TASK BRIEF: Please output the whole listing below exactly as it is.

DATA TO EXAMINE:
*-*-*

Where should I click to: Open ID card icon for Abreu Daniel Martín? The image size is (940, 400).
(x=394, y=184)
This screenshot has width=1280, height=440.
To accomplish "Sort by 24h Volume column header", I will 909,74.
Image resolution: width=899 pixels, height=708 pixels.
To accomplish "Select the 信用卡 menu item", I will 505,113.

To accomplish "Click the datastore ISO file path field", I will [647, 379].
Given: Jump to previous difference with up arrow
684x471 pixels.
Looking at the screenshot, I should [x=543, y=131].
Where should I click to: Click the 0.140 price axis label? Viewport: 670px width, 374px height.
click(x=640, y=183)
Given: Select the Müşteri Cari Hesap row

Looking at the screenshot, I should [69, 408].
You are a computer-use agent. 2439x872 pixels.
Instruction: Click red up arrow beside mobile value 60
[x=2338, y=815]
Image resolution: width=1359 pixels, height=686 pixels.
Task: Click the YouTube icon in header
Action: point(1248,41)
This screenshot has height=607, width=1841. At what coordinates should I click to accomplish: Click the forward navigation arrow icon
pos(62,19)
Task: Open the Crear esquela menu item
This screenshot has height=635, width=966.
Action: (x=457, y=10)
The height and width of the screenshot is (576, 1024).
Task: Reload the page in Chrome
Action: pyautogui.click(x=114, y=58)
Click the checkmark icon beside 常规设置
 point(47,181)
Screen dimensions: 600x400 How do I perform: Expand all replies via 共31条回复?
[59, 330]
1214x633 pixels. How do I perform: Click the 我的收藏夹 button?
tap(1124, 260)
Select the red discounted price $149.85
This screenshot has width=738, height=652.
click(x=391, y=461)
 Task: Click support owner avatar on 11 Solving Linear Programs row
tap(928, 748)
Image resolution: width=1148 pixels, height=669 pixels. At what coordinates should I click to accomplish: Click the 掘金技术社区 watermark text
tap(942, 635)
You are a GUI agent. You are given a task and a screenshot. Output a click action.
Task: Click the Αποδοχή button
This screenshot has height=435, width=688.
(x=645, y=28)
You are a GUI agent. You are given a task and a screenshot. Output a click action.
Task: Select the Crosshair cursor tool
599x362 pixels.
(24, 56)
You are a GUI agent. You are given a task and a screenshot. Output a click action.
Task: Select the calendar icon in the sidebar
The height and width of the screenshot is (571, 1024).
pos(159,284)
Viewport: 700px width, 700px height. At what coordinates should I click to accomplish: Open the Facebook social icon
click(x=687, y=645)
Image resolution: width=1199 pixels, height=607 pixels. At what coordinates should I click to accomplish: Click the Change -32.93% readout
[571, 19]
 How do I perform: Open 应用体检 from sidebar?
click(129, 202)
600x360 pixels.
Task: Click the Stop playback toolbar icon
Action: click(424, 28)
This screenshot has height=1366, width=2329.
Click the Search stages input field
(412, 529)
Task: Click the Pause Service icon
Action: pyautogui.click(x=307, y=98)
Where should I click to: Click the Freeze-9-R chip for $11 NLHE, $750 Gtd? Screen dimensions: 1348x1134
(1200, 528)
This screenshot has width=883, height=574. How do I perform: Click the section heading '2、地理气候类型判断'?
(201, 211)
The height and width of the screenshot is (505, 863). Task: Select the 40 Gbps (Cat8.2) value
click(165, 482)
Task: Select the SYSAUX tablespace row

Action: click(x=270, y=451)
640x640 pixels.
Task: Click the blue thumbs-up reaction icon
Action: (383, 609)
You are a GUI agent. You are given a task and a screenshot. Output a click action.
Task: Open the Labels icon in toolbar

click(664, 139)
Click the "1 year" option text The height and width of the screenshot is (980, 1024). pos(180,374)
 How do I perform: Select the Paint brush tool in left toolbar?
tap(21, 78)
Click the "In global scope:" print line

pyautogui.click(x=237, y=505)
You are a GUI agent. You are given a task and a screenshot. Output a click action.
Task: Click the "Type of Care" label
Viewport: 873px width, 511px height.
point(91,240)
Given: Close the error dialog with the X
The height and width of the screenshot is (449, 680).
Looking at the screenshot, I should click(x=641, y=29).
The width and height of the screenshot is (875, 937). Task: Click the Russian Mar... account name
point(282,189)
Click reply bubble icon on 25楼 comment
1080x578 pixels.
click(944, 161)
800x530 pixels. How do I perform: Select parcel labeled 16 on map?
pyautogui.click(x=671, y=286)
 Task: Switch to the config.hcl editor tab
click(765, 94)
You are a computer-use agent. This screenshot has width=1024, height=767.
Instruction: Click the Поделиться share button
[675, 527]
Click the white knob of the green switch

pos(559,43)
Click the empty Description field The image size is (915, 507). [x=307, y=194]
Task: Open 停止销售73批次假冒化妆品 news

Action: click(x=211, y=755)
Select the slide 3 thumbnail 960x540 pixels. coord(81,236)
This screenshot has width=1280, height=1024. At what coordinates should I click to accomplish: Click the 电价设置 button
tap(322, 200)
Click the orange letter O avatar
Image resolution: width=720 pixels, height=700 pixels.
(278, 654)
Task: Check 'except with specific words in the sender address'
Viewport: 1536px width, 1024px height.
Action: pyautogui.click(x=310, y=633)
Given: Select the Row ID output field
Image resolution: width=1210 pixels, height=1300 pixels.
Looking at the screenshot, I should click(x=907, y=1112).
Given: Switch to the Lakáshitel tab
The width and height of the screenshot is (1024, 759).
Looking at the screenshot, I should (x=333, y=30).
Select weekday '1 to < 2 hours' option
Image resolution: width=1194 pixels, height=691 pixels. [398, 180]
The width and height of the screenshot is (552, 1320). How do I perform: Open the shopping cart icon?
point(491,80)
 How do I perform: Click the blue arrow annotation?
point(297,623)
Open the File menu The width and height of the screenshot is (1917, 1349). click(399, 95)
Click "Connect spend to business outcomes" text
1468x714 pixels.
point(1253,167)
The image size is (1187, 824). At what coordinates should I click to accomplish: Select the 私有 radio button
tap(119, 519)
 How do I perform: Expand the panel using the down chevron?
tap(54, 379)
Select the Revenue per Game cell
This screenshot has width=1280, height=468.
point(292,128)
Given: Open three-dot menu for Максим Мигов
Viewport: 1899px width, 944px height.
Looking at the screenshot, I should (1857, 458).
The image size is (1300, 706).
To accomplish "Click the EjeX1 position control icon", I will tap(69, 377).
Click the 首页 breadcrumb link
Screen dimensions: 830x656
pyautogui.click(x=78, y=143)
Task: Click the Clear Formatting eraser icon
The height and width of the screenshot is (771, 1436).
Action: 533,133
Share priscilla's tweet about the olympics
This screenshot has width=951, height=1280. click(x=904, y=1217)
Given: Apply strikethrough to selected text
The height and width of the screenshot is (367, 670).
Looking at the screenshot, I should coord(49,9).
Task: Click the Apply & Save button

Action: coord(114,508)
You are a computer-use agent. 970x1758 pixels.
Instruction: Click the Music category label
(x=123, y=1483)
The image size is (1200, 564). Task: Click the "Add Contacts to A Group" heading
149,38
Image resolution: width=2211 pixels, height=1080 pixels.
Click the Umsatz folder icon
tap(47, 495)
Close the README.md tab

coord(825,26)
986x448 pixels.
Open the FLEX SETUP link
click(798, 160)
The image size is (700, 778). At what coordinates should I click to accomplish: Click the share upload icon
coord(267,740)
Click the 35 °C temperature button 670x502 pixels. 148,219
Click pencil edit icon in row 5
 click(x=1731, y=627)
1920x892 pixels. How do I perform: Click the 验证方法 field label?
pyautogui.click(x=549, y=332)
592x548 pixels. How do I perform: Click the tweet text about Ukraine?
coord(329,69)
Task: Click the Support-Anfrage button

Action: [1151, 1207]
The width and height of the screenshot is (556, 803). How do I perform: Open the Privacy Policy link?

*-*-*

RESULT:
Where should I click to: Open ID card icon for Abreu Daniel Martín? The image size is (940, 400).
(x=394, y=184)
This screenshot has width=1280, height=440.
To accomplish "Sort by 24h Volume column header", I will 909,74.
Image resolution: width=899 pixels, height=708 pixels.
To accomplish "Select the 信用卡 menu item", I will 505,113.

To accomplish "Click the datastore ISO file path field", I will [647, 379].
Given: Jump to previous difference with up arrow
684x471 pixels.
Looking at the screenshot, I should [x=543, y=131].
Where should I click to: Click the 0.140 price axis label? Viewport: 670px width, 374px height.
click(x=640, y=183)
Given: Select the Müşteri Cari Hesap row

Looking at the screenshot, I should [69, 408].
You are a computer-use agent. 2439x872 pixels.
Instruction: Click red up arrow beside mobile value 60
[x=2338, y=815]
Image resolution: width=1359 pixels, height=686 pixels.
Task: Click the YouTube icon in header
Action: point(1248,41)
This screenshot has height=607, width=1841. At what coordinates should I click to accomplish: Click the forward navigation arrow icon
pos(62,19)
Task: Open the Crear esquela menu item
This screenshot has height=635, width=966.
Action: (x=457, y=10)
The height and width of the screenshot is (576, 1024).
Task: Reload the page in Chrome
Action: pyautogui.click(x=114, y=58)
Click the checkmark icon beside 常规设置
 point(47,181)
Screen dimensions: 600x400 How do I perform: Expand all replies via 共31条回复?
[59, 330]
1214x633 pixels. How do I perform: Click the 我的收藏夹 button?
tap(1124, 260)
Select the red discounted price $149.85
This screenshot has width=738, height=652.
click(x=391, y=461)
 Task: Click support owner avatar on 11 Solving Linear Programs row
tap(928, 748)
Image resolution: width=1148 pixels, height=669 pixels. At what coordinates should I click to accomplish: Click the 掘金技术社区 watermark text
tap(942, 635)
You are a GUI agent. You are given a task and a screenshot. Output a click action.
Task: Click the Αποδοχή button
This screenshot has height=435, width=688.
(x=645, y=28)
You are a GUI agent. You are given a task and a screenshot. Output a click action.
Task: Select the Crosshair cursor tool
599x362 pixels.
(24, 56)
You are a GUI agent. You are given a task and a screenshot. Output a click action.
Task: Select the calendar icon in the sidebar
The height and width of the screenshot is (571, 1024).
pos(159,284)
Viewport: 700px width, 700px height. At what coordinates should I click to accomplish: Open the Facebook social icon
click(x=687, y=645)
Image resolution: width=1199 pixels, height=607 pixels. At what coordinates should I click to accomplish: Click the Change -32.93% readout
[571, 19]
 How do I perform: Open 应用体检 from sidebar?
click(129, 202)
600x360 pixels.
Task: Click the Stop playback toolbar icon
Action: click(424, 28)
This screenshot has height=1366, width=2329.
Click the Search stages input field
(412, 529)
Task: Click the Pause Service icon
Action: pyautogui.click(x=307, y=98)
Where should I click to: Click the Freeze-9-R chip for $11 NLHE, $750 Gtd? Screen dimensions: 1348x1134
(1200, 528)
This screenshot has width=883, height=574. How do I perform: Click the section heading '2、地理气候类型判断'?
(201, 211)
The height and width of the screenshot is (505, 863). Task: Select the 40 Gbps (Cat8.2) value
click(165, 482)
Task: Select the SYSAUX tablespace row

Action: click(x=270, y=451)
640x640 pixels.
Task: Click the blue thumbs-up reaction icon
Action: (383, 609)
You are a GUI agent. You are given a task and a screenshot. Output a click action.
Task: Open the Labels icon in toolbar

click(664, 139)
Click the "1 year" option text The height and width of the screenshot is (980, 1024). pos(180,374)
 How do I perform: Select the Paint brush tool in left toolbar?
tap(21, 78)
Click the "In global scope:" print line

pyautogui.click(x=237, y=505)
You are a GUI agent. You are given a task and a screenshot. Output a click action.
Task: Click the "Type of Care" label
Viewport: 873px width, 511px height.
point(91,240)
Given: Close the error dialog with the X
The height and width of the screenshot is (449, 680).
Looking at the screenshot, I should click(x=641, y=29).
The width and height of the screenshot is (875, 937). Task: Click the Russian Mar... account name
point(282,189)
Click reply bubble icon on 25楼 comment
1080x578 pixels.
click(944, 161)
800x530 pixels. How do I perform: Select parcel labeled 16 on map?
pyautogui.click(x=671, y=286)
 Task: Switch to the config.hcl editor tab
click(765, 94)
You are a computer-use agent. This screenshot has width=1024, height=767.
Instruction: Click the Поделиться share button
[675, 527]
Click the white knob of the green switch

pos(559,43)
Click the empty Description field The image size is (915, 507). [x=307, y=194]
Task: Open 停止销售73批次假冒化妆品 news

Action: click(x=211, y=755)
Select the slide 3 thumbnail 960x540 pixels. coord(81,236)
This screenshot has width=1280, height=1024. At what coordinates should I click to accomplish: Click the 电价设置 button
tap(322, 200)
Click the orange letter O avatar
Image resolution: width=720 pixels, height=700 pixels.
(278, 654)
Task: Check 'except with specific words in the sender address'
Viewport: 1536px width, 1024px height.
Action: pyautogui.click(x=310, y=633)
Given: Select the Row ID output field
Image resolution: width=1210 pixels, height=1300 pixels.
Looking at the screenshot, I should click(x=907, y=1112).
Given: Switch to the Lakáshitel tab
The width and height of the screenshot is (1024, 759).
Looking at the screenshot, I should (x=333, y=30).
Select weekday '1 to < 2 hours' option
Image resolution: width=1194 pixels, height=691 pixels. [398, 180]
The width and height of the screenshot is (552, 1320). How do I perform: Open the shopping cart icon?
point(491,80)
 How do I perform: Click the blue arrow annotation?
point(297,623)
Open the File menu The width and height of the screenshot is (1917, 1349). click(399, 95)
Click "Connect spend to business outcomes" text
1468x714 pixels.
point(1253,167)
The image size is (1187, 824). At what coordinates should I click to accomplish: Select the 私有 radio button
tap(119, 519)
 How do I perform: Expand the panel using the down chevron?
tap(54, 379)
Select the Revenue per Game cell
This screenshot has width=1280, height=468.
point(292,128)
Given: Open three-dot menu for Максим Мигов
Viewport: 1899px width, 944px height.
Looking at the screenshot, I should (1857, 458).
The image size is (1300, 706).
To accomplish "Click the EjeX1 position control icon", I will tap(69, 377).
Click the 首页 breadcrumb link
Screen dimensions: 830x656
pyautogui.click(x=78, y=143)
Task: Click the Clear Formatting eraser icon
The height and width of the screenshot is (771, 1436).
Action: 533,133
Share priscilla's tweet about the olympics
This screenshot has width=951, height=1280. click(x=904, y=1217)
Given: Apply strikethrough to selected text
The height and width of the screenshot is (367, 670).
Looking at the screenshot, I should coord(49,9).
Task: Click the Apply & Save button

Action: coord(114,508)
You are a computer-use agent. 970x1758 pixels.
Instruction: Click the Music category label
(x=123, y=1483)
The image size is (1200, 564). Task: Click the "Add Contacts to A Group" heading
149,38
Image resolution: width=2211 pixels, height=1080 pixels.
Click the Umsatz folder icon
tap(47, 495)
Close the README.md tab

coord(825,26)
986x448 pixels.
Open the FLEX SETUP link
click(798, 160)
The image size is (700, 778). At what coordinates should I click to accomplish: Click the share upload icon
coord(267,740)
Click the 35 °C temperature button 670x502 pixels. 148,219
Click pencil edit icon in row 5
 click(x=1731, y=627)
1920x892 pixels. How do I perform: Click the 验证方法 field label?
pyautogui.click(x=549, y=332)
592x548 pixels. How do I perform: Click the tweet text about Ukraine?
coord(329,69)
Task: Click the Support-Anfrage button

Action: [1151, 1207]
The width and height of the screenshot is (556, 803). How do I perform: Open the Privacy Policy link?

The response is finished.